If you’re a regular Florida driver you may have been involved in some fender-bender or a parking lot collision. You know how it goes – you go to your insurance company, they give you a few thousand dollars to fix the car and it’s done. Not much to it, isn’t it? Truck accidents are nothing like a crash between two passenger cars. Truckers must obey the same traffic rules as you, but there are other rules you need to take into account.
Trucking companies and commercial drivers must abide by the Federal Motor Carrier Safety Administration (FMCSA) regulations which govern many aspects of this vital industry. You’re not expected to know FMCSA rules since you’re not in this business, but you should at least talk to someone who does, like an experienced Fort Lauderdale truck accident lawyer.
Good knowledge of federal safety rules can make all the difference in a truck accident claim as it allows your lawyers to establish the true cause of the crash and who must be held accountable for your damages.
Let’s have a look at the most important FMCSA regulations that can impact your accident claim.
Trucking companies must provide adequate vehicle maintenance
When coming back from a trip, a truck driver must report any problem and the company must have it checked out. If the brakes keep playing up or there’s a check engine light that keeps turning on, the company must look into it and repair or replace the faulty part. Only this costs money and the truck is off the road for a few days, so the company will just ignore the problem. The next day the trucker and his truck will be on the road again, but this time the brakes may fail completely. If you’re injured in such a crash, you have every right to hold the trucking company liable for damages.

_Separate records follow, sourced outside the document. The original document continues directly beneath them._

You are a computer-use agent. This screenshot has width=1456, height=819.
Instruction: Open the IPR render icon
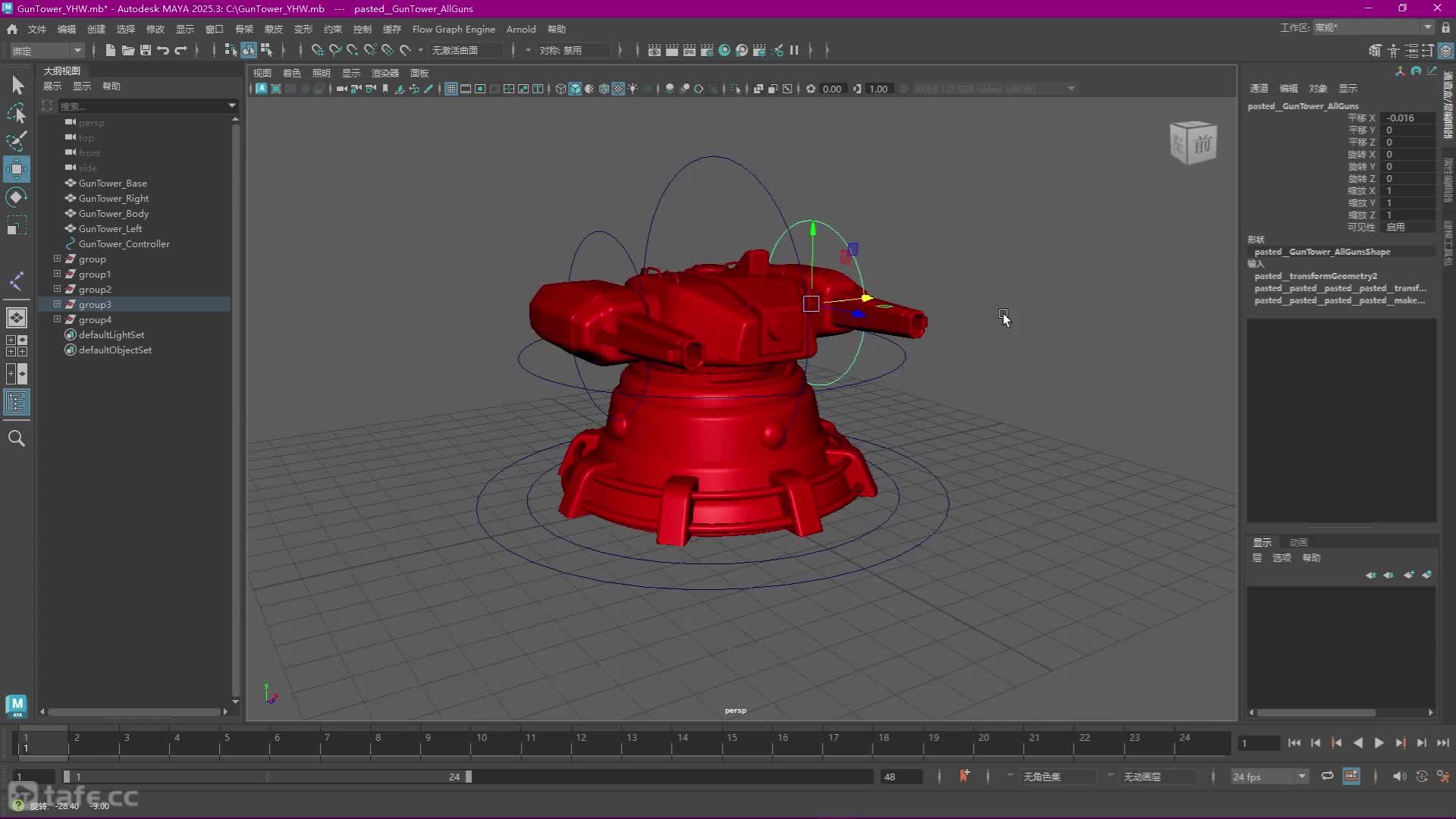pos(689,50)
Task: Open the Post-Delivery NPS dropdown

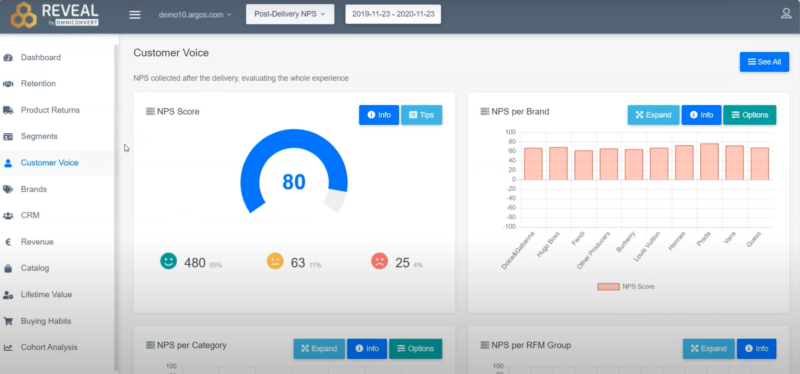Action: click(290, 14)
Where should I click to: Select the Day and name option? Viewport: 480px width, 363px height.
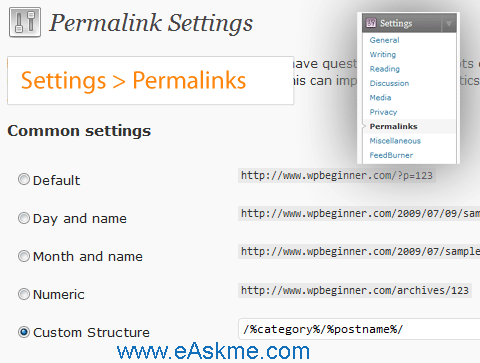click(x=24, y=218)
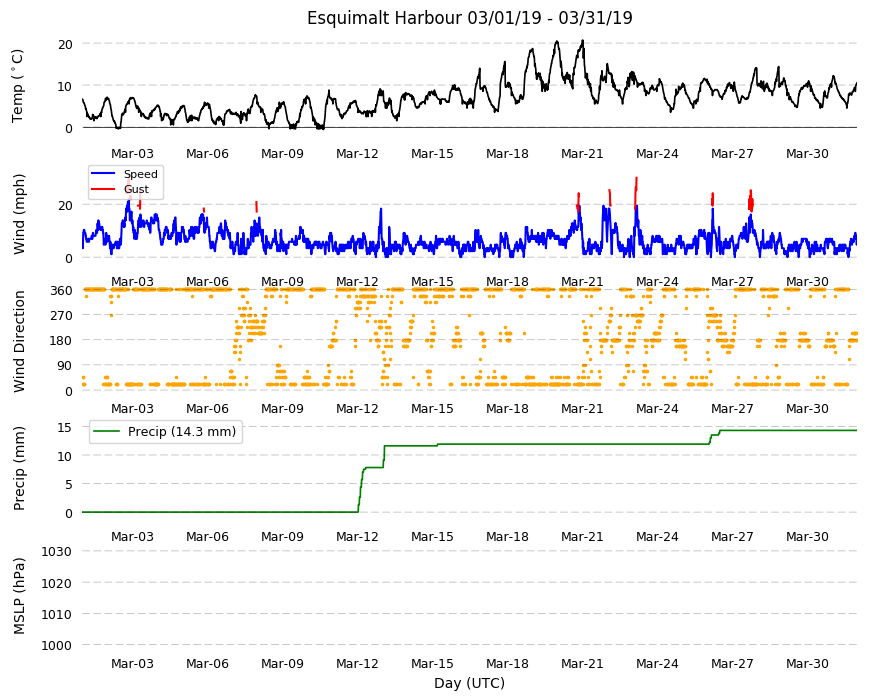Click the Wind Direction axis label

[19, 341]
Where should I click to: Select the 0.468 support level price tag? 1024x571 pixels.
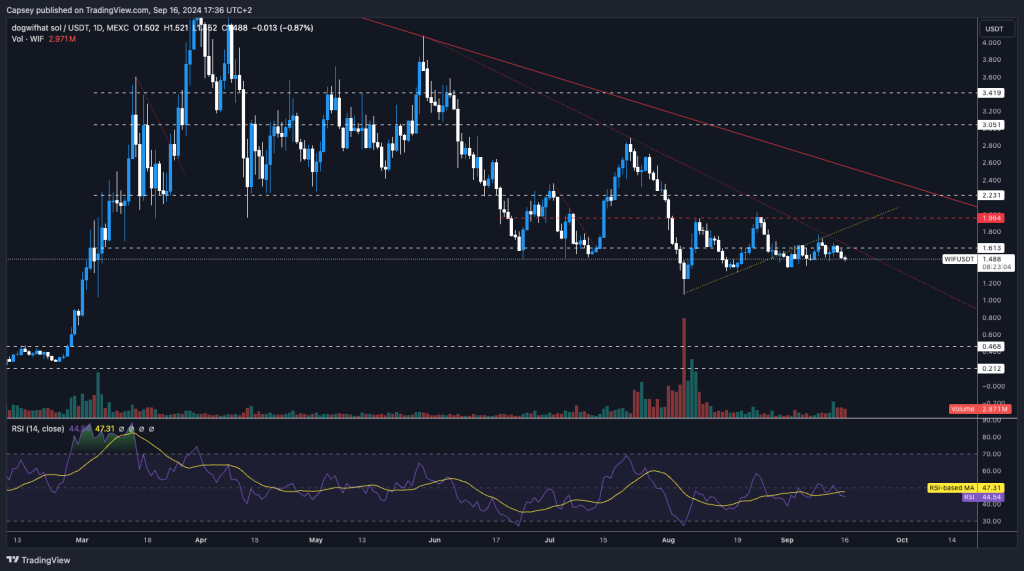pyautogui.click(x=994, y=346)
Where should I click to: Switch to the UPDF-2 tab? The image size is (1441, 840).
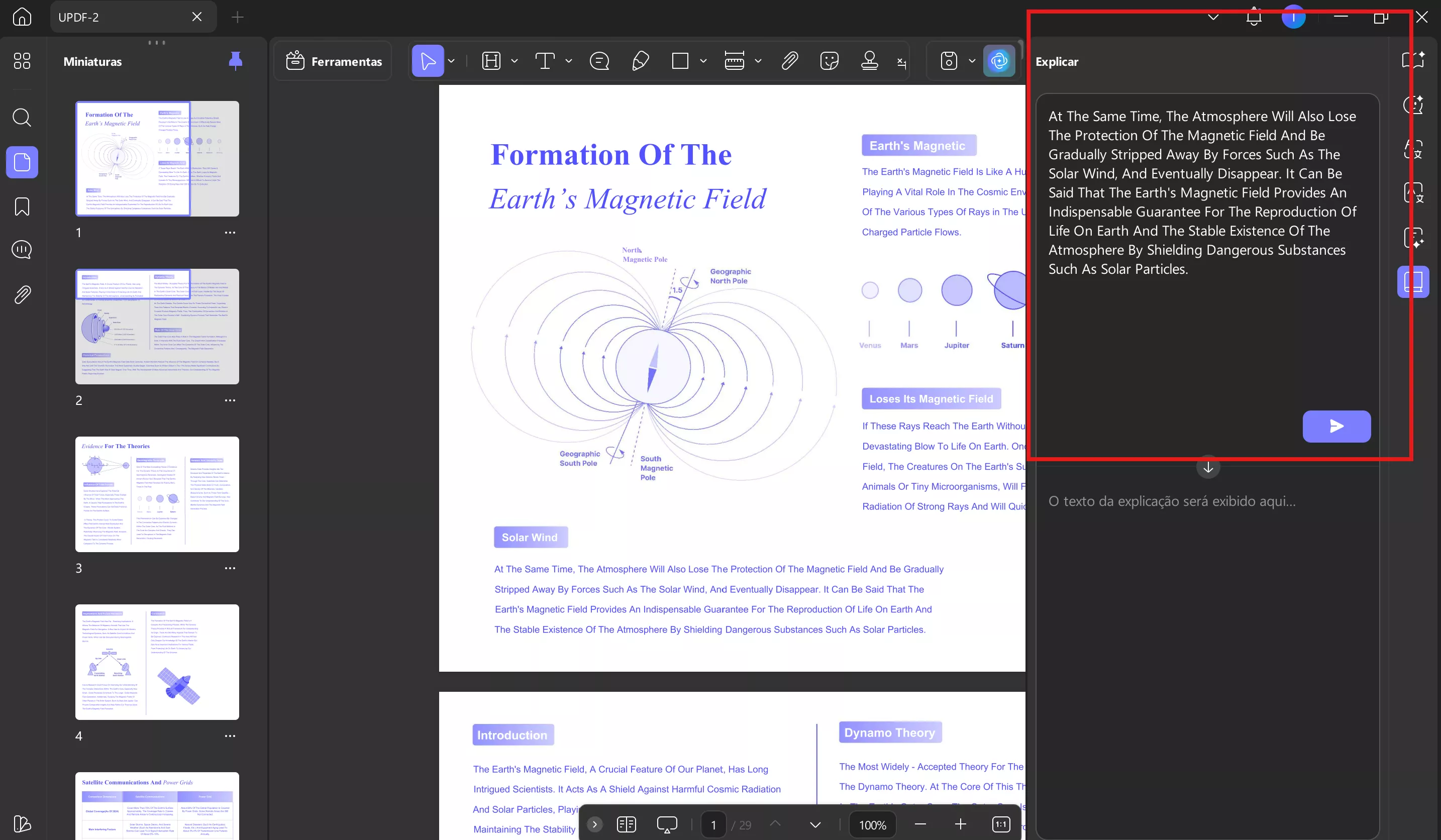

To do that, your Florida truck accident lawyers may need to bring in experts to examine the vehicle. They may also hire accident reconstruction experts to understand what happened there on the highway.
Truckers must abide by Hours of Service Regulations
The FMCSA has imposed strict limits on how many hours a commercial driver may be behind the wheel to prevent fatigue. Truckers cannot be on duty for more than 14 hours, followed by 10 hours of rest. Those 14 hours the trucker is on duty include the time needed to inspect the vehicle and deal with the paperwork, and he is not allowed to drive for more than 11 hours.
Your attorneys will have to check the driver’s schedule for the previous week and examine the data on the Electronic Logging Device (ELD) to see how many hours the trucker had been on the road when he hit your car. If it turns out the man had been driving for 16 hours, that’s a violation of FMCSA rules and your truck accident lawyers will want to know what prompted it. If the trucking company had imposed an unrealistic deadline and told the driver that cargo needs to be delivered the next day no matter what, it will have to pay.
Truckers must be fit for the job
Being a truck driver is a taxing job and it takes a heavy toll on the trucker’s health. However, commercial drivers must have medical clearance in order to drive. Certain prescription medications can interfere with their capacity to drive and let’s not even mention the illegal substances many truckers use to cope with their health issues and to combat fatigue.
Also, trucking companies must subject their employees to random drug and alcohol tests. If they choose not to and you’re hit by an intoxicated driver, you have the right to file a personal injury claim with the company’s insurer or sue them.
There is a lot of pressure on the trucking industry these days, but a company cannot be allowed to put profits before the safety of other road users.